At the same time I'm the parent of a kid who was able to express and express clearly a sense of internal dissatisfaction that had nothing to do with anyone else's insistence that he be a different way or not accept himself. It can be PAINFUL to have difficulties with sensory regulation. Some folks who may be by nature highly introverted or wired to be largely disinterested in the outside world, may feel great to retreat into their own home or world and not be bothered that they can't go beyond that without discomfort. But, for some the distance between what their bodies will allow them to do and what they wish to do is large and painful. There were things our son strongly wanted to be able to do that he was unable to do prior to getting therapy and help. Getting him help like OT hasn't fundamentally changed the person he is. It has instead made him far more comfortable and happy in his own body. It has allowed him to connect to other people and experiences that have great meaning to him. I can't imagine denying a child that option to feel more comfortable because someone says they should feel that way already.
You made the choice that is working for your family. You are reacting to your child's needs. There is nothing wrong with that. The moms that are "against a cure" are not saying they are against intervention. I think the point is that children should be allowed to be who they are and do what is best for them and not forced into a mold they don't want to be in just because society says they should be. If that means OT or diets etc to fulfill your child's needs, then that is what it should be for them.
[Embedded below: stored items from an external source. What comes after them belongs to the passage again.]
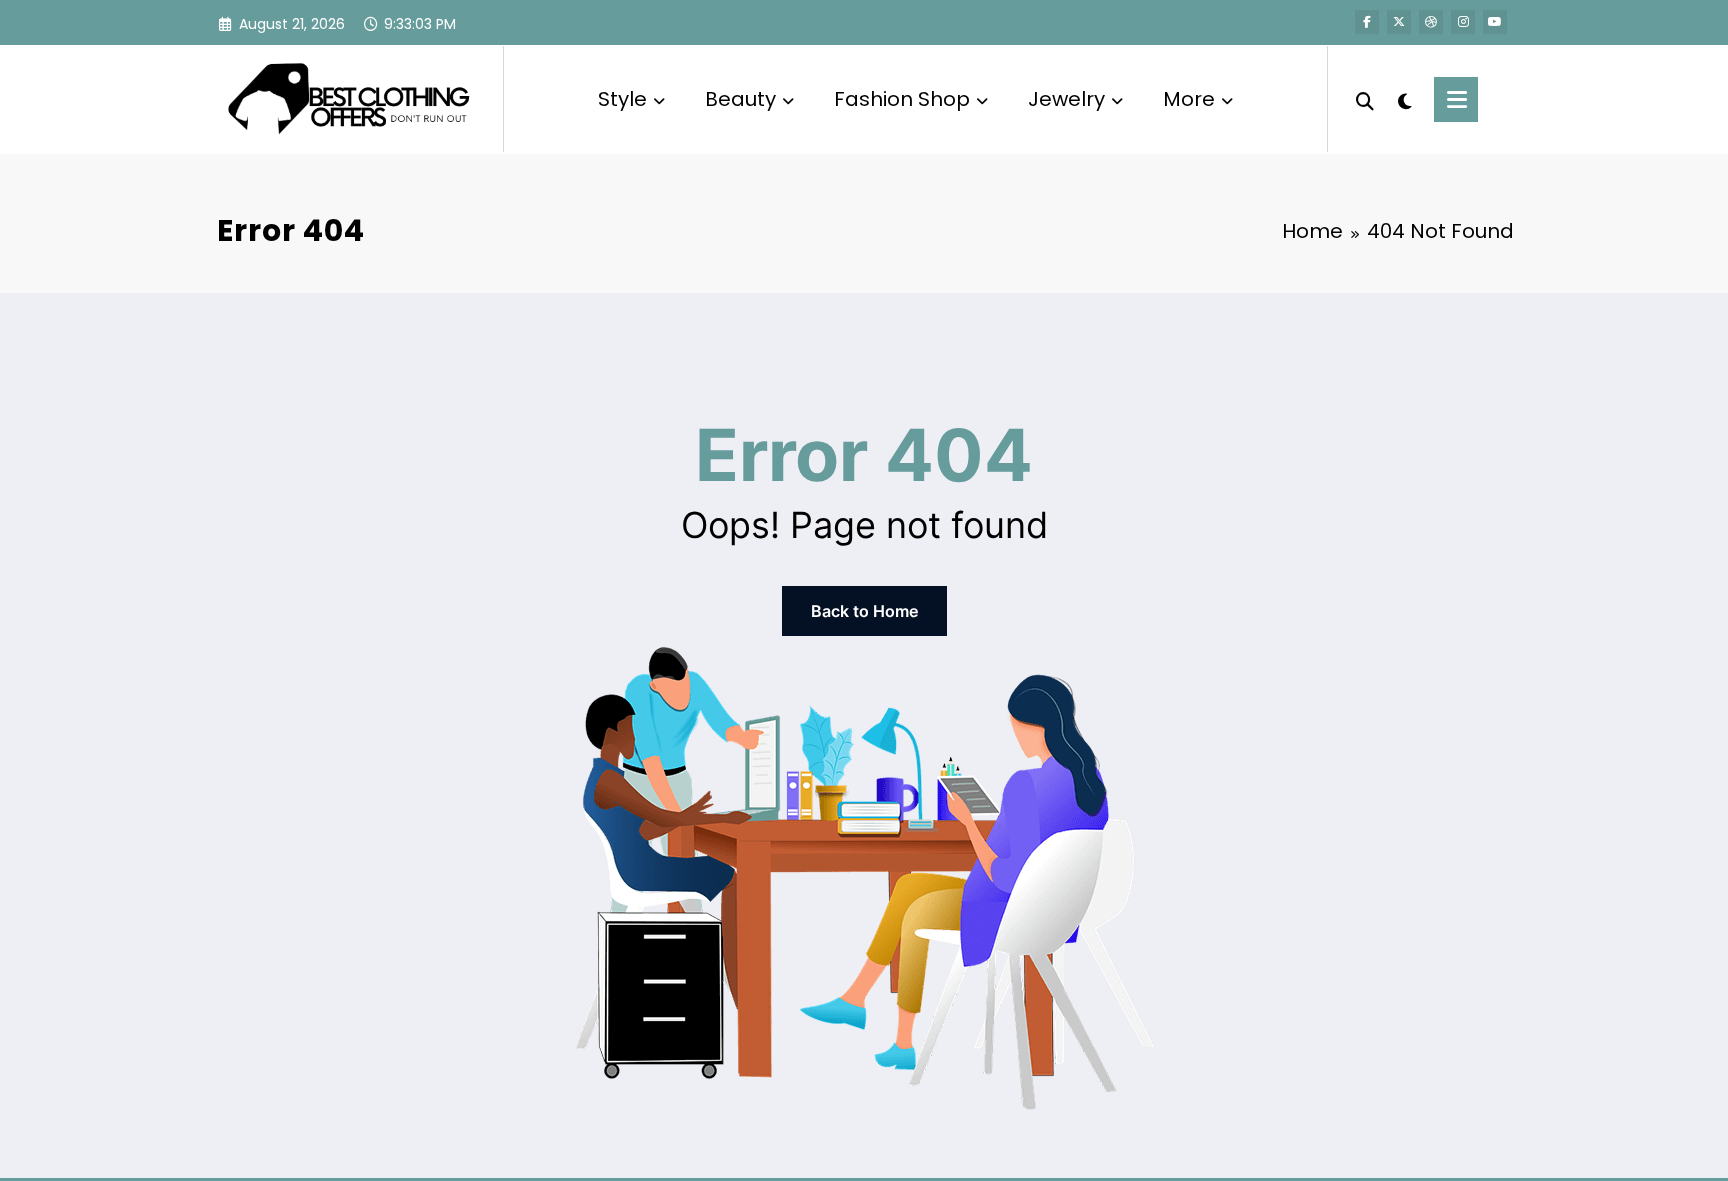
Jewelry (1066, 99)
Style (622, 99)
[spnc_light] (1404, 99)
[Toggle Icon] (1456, 99)
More (1189, 99)
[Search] (1365, 99)
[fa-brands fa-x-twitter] (1399, 22)
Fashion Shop (902, 99)
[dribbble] (1431, 22)
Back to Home (864, 611)
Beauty (740, 99)
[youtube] (1495, 22)
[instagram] (1463, 22)
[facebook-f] (1367, 22)
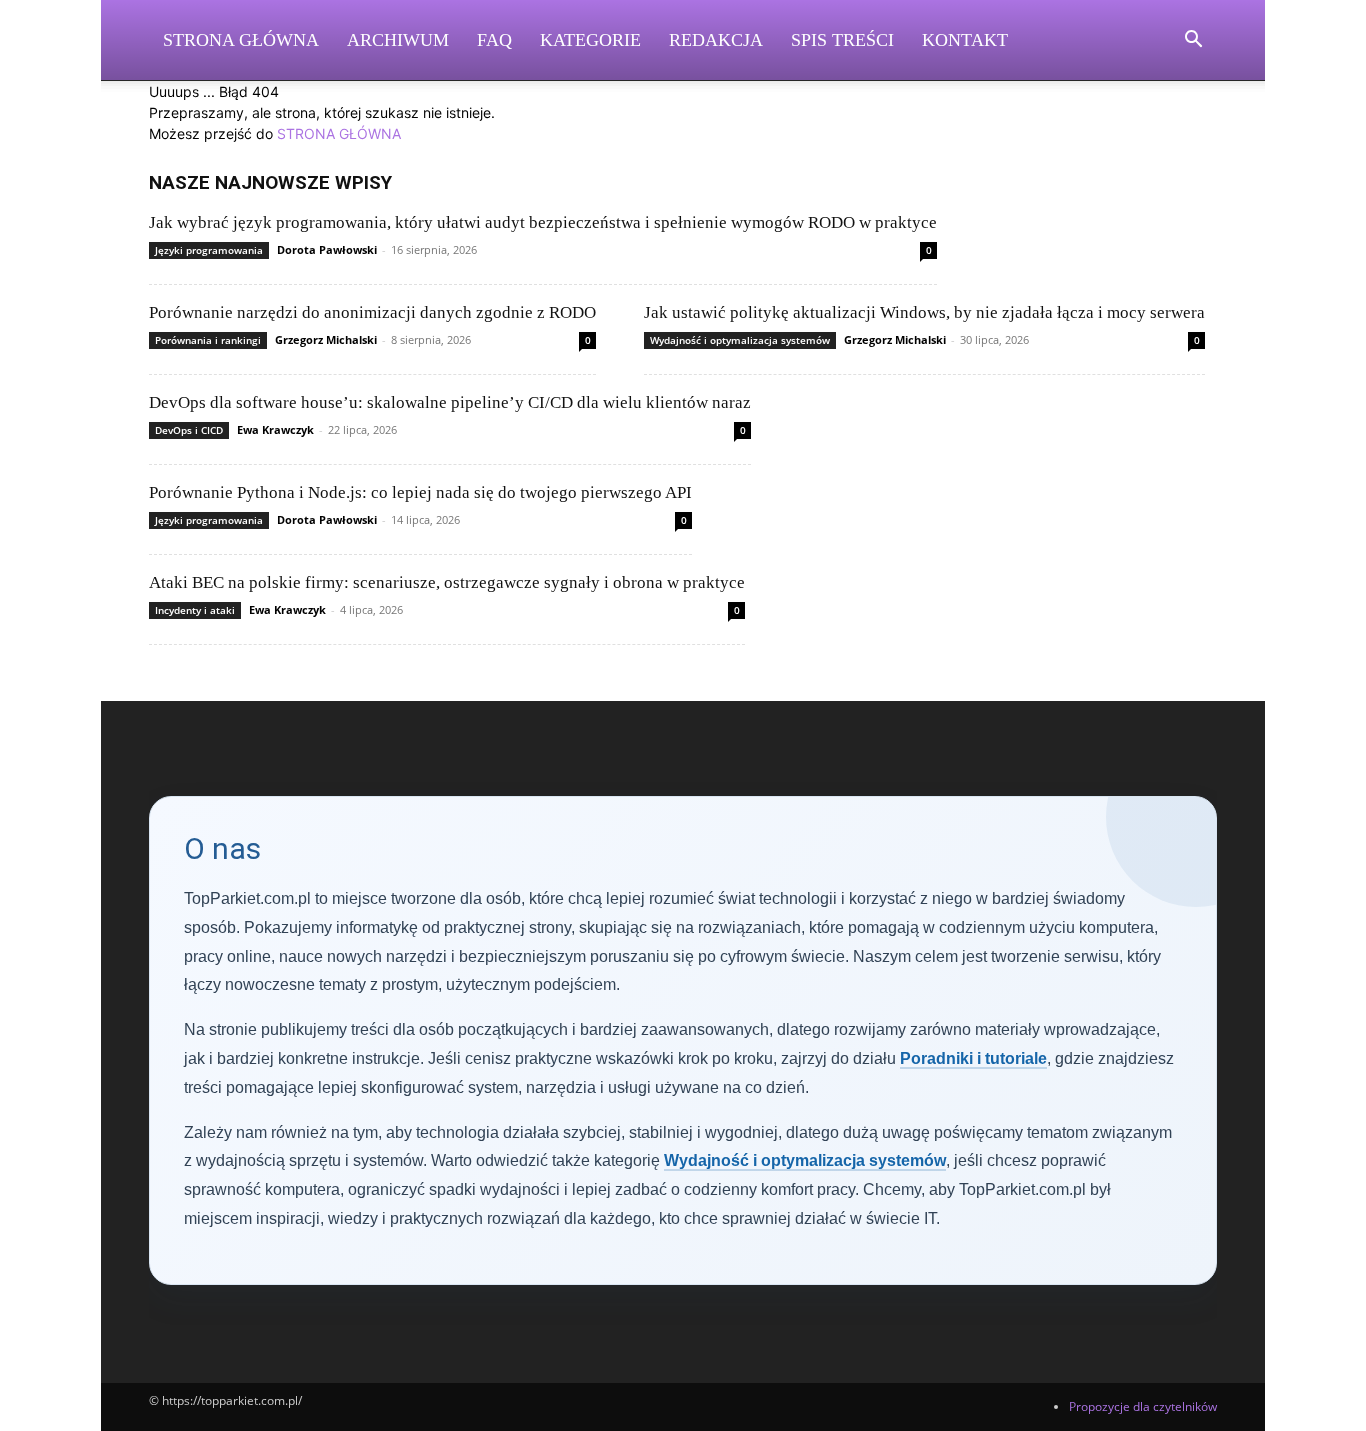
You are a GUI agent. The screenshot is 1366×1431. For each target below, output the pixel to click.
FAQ (494, 40)
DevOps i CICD (189, 430)
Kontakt (965, 40)
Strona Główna (241, 40)
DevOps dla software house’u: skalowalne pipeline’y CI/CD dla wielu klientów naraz (450, 402)
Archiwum (398, 40)
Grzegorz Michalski (326, 339)
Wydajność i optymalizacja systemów (740, 340)
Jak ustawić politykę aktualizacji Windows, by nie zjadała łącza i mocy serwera (924, 312)
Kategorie (590, 40)
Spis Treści (842, 40)
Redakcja (716, 40)
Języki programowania (209, 250)
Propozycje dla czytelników (1143, 1406)
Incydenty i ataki (195, 610)
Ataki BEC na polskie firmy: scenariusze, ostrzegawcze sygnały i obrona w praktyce (447, 582)
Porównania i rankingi (208, 340)
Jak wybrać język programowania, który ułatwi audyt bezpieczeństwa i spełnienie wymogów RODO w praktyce (543, 222)
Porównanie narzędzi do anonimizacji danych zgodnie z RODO (372, 312)
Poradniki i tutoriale (973, 1058)
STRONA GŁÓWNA (339, 133)
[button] (1193, 41)
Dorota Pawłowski (327, 249)
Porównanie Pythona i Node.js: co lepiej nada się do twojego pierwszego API (420, 492)
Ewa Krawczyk (275, 429)
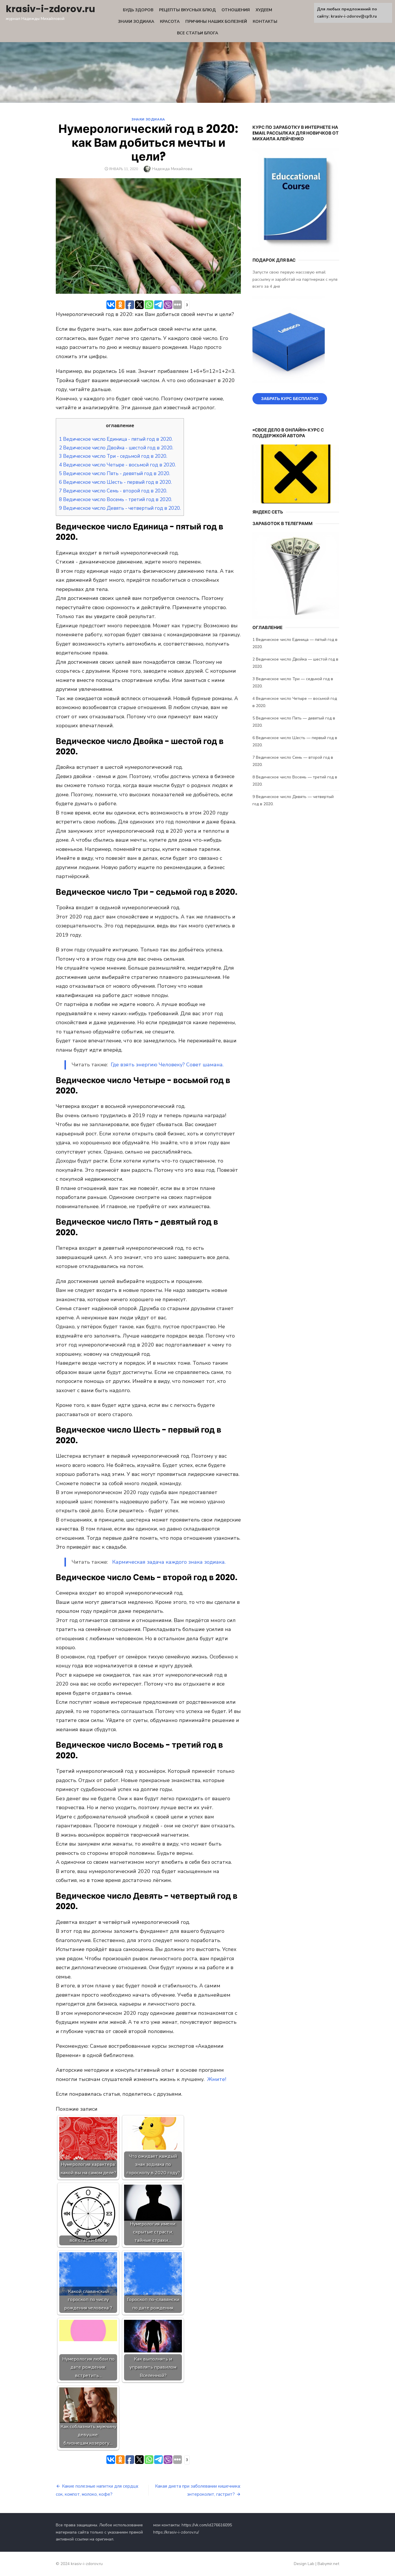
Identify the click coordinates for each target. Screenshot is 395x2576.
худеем (264, 10)
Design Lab (304, 2563)
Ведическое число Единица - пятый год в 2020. (116, 439)
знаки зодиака (136, 21)
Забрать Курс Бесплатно (289, 398)
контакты (265, 21)
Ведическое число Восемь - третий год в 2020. (115, 499)
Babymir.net (328, 2563)
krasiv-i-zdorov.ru (50, 8)
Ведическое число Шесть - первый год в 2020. (115, 482)
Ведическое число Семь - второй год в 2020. (113, 491)
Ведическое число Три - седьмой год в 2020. (113, 456)
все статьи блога (197, 33)
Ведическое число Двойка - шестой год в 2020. (116, 447)
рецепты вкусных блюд (187, 10)
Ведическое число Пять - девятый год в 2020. (114, 473)
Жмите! (216, 2079)
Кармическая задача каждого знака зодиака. (169, 1561)
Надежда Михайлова (172, 169)
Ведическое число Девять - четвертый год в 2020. (120, 508)
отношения (236, 10)
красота (170, 21)
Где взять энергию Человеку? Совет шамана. (167, 1064)
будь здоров (138, 10)
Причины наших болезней (216, 21)
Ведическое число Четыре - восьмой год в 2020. (117, 465)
I don't want to "cure" my child, but he still gets OT twice a week, ST once a week, and special resources at school daily. Why? Because its what we do for him to help him with his
goals, what he wants to do and help him be who he is. Not to make him "fit in", only allow him to interact and integrate on a level that is appropriate and comfortable for him. If, at any time, he decided he no longer wanted to attend OT etc, we'd stop. Of course, at 6 (or in the case of non-verbal kids) he is not always able to express exactly what he wants which leaves us, as parents, to interpret. But I think most parents have a pretty good idea what their children want and understand them and their needs. Thats the key, their, them
, not us.
Example: seeing my child struggle with social interactions and seeing the look on his face that says he WANTS to interact but doesn't know how. He comes to me and you can see the feeling of defeat on him. After seeing this repeatedly I can safely assume he wants help in this area, he is coming back to me each time and looking for my support. We start working with a group that works with kids with social issues and he thrives, loves it and is starting to be able to initiate social interaction. (not always productive but its a huge step!) Its an intervention, not a cure, and in our individual child's best interest. Not because its what he "should" be doing, but rather what he wants to do. Make sense?